### [Exercise instructions]
Convert the data from the line containing "Where should I click to: Open" through the line containing "click(x=1318, y=313)", both included, into a Markdown table with the columns Row and Text, numbering each row and skipping blank lines. Omit the pictures from your table.

### [Given data]
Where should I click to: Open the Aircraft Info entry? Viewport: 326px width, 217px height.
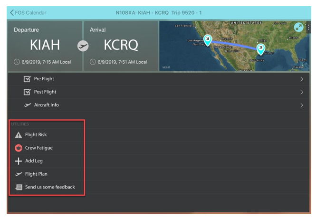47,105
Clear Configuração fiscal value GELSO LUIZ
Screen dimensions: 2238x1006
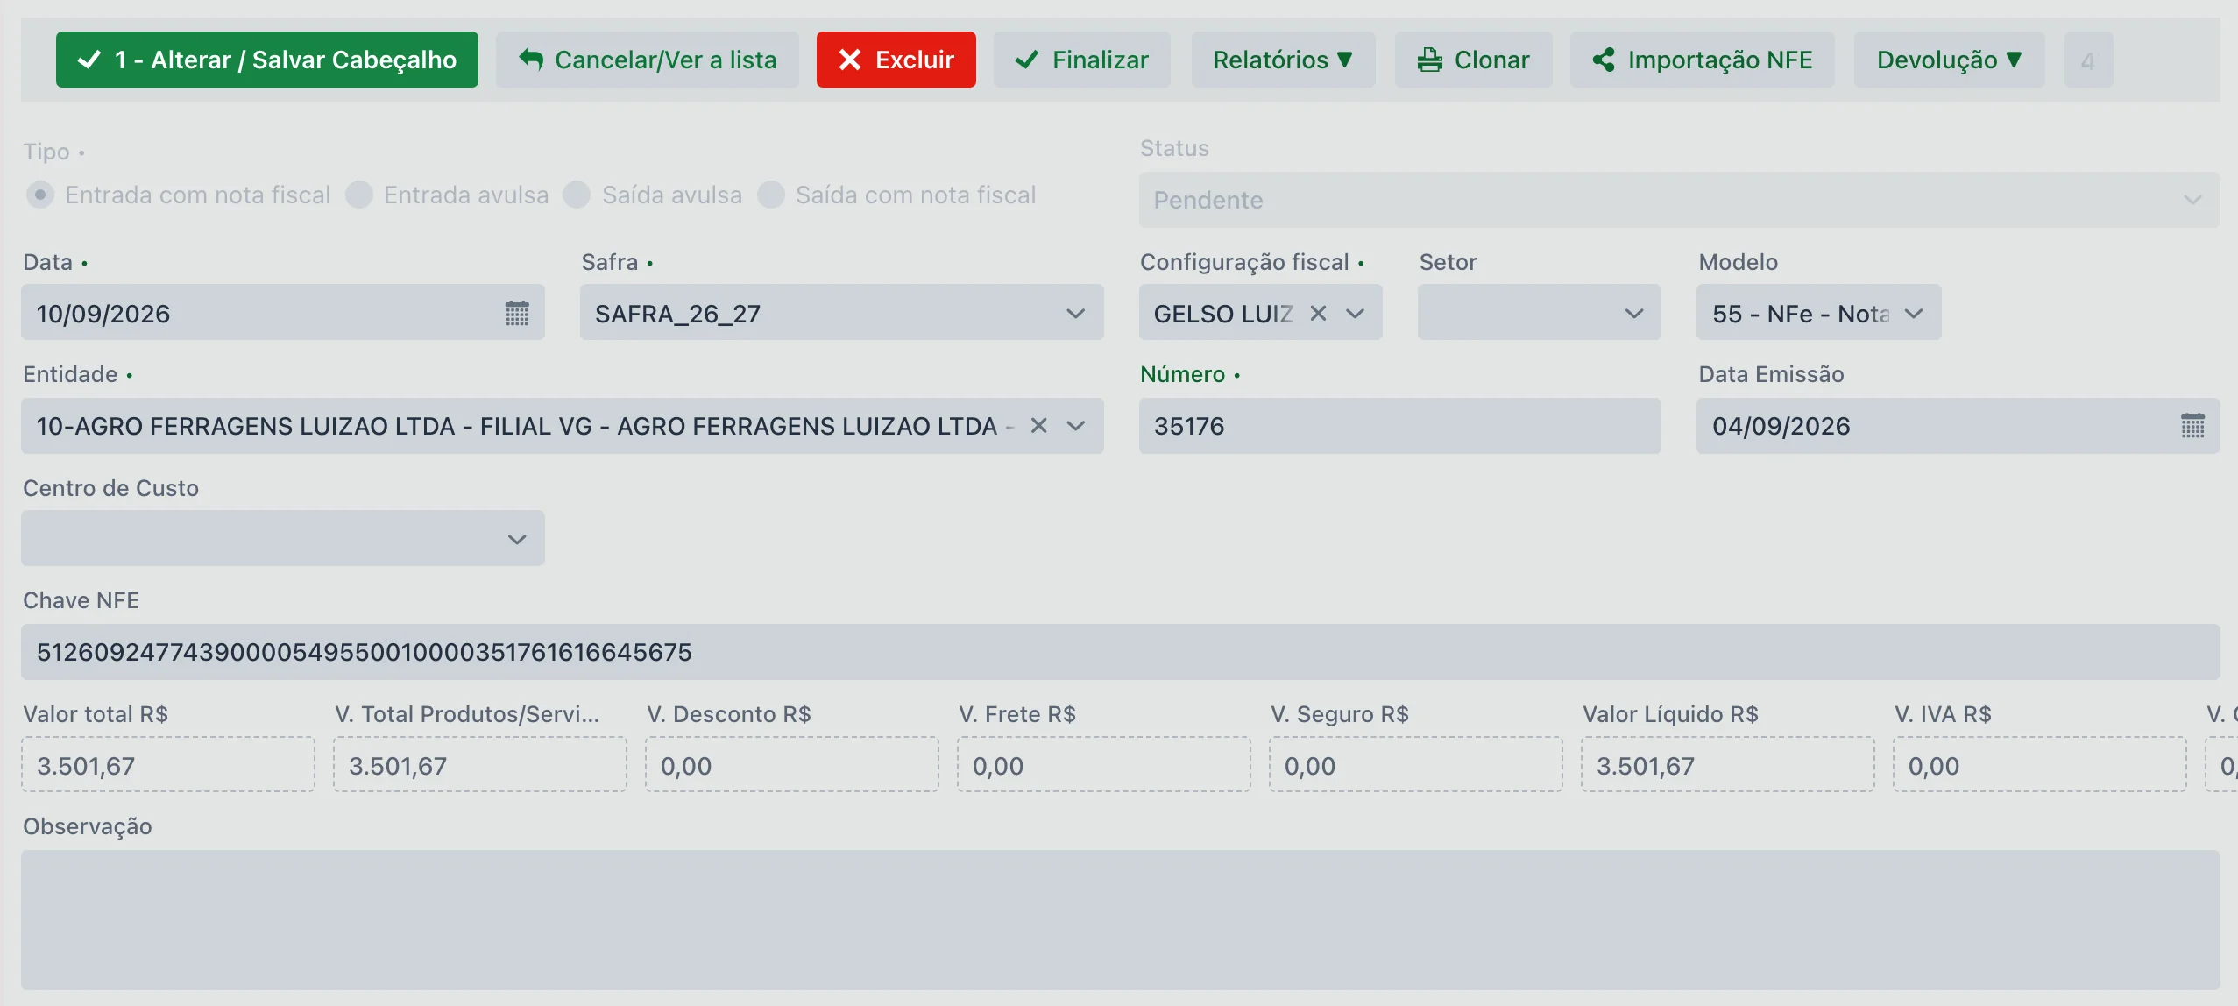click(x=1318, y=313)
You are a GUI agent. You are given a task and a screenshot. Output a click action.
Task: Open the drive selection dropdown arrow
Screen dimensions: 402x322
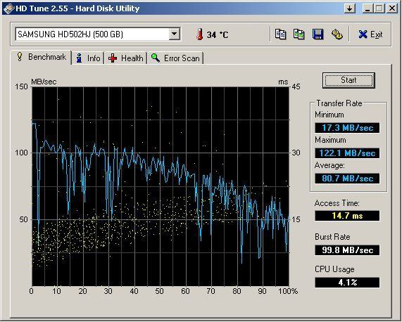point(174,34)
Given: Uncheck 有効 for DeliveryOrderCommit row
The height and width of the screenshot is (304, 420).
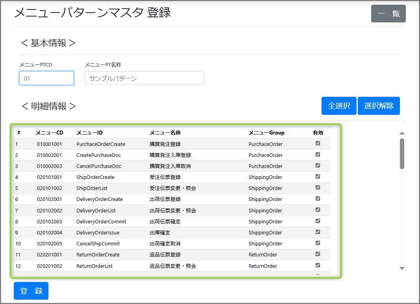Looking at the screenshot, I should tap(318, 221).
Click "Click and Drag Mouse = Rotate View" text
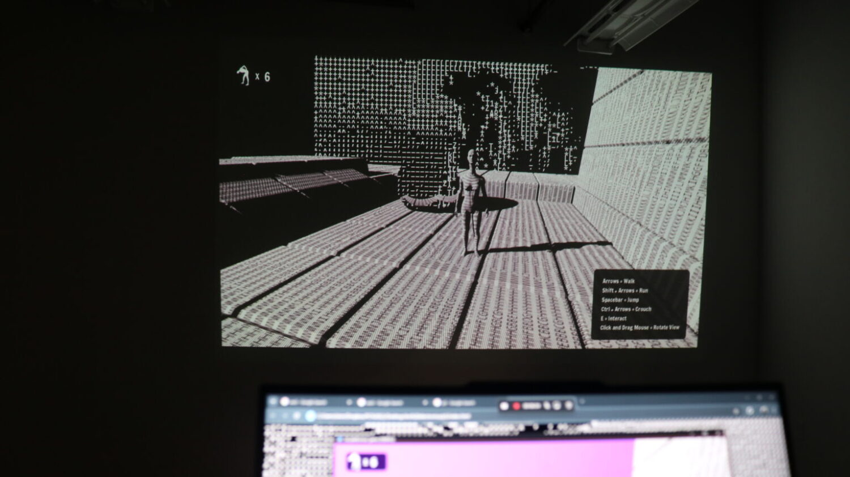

---

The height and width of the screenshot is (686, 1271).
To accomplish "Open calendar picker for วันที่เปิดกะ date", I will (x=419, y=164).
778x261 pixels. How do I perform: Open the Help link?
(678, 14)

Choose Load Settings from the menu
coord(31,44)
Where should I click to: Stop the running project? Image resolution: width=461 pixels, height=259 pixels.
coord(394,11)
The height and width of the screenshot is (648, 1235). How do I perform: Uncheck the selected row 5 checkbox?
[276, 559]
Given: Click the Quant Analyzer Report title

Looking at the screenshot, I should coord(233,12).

### [Task answer]
| Row | Text |
|---|---|
| 1 | Where should I click to: Open the Aircraft Info entry? Viewport: 326px width, 217px height. |
| 2 | 47,105 |
| 3 | Clear Configuração fiscal value GELSO LUIZ |
| 4 | Screen dimensions: 2238x1006 |
| 5 | click(x=1318, y=313) |